● Task requirements
Once the line with "60 (814, 19)" is found in the entries below, print it and each following line exactly, stopping after the line with "Железнодорожный транспорт (1114, 1913)"; print nothing else.

● Extracted data
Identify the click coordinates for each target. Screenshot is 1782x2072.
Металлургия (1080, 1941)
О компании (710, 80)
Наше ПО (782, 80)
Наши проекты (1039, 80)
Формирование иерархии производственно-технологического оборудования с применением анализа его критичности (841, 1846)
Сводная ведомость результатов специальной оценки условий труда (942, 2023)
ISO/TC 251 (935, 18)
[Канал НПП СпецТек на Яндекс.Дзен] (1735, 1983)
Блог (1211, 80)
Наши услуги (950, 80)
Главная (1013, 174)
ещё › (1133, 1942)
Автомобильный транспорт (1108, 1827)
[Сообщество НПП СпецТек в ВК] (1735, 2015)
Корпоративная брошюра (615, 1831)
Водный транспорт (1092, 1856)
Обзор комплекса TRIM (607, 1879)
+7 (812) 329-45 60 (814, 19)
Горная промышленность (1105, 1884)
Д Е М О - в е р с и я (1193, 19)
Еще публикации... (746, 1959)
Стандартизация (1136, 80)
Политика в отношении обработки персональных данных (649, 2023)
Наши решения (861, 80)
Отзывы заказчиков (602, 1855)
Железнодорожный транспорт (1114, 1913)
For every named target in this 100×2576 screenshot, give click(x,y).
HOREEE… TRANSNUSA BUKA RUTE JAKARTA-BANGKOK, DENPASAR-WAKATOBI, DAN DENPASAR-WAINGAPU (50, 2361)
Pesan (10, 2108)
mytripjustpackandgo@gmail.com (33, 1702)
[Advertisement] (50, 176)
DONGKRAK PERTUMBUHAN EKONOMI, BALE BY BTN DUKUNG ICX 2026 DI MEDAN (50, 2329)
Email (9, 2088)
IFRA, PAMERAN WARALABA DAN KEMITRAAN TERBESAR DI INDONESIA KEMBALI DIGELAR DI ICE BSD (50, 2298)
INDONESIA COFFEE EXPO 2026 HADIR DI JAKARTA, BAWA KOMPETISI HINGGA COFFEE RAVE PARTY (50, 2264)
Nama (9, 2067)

● Response area
+7 (812) 329-45 60 (814, 19)
Горная промышленность (1105, 1884)
Д Е М О - в е р с и я (1193, 19)
Еще публикации... (746, 1959)
Стандартизация (1136, 80)
Политика в отношении обработки персональных данных (649, 2023)
Наши решения (861, 80)
Отзывы заказчиков (602, 1855)
Железнодорожный транспорт (1114, 1913)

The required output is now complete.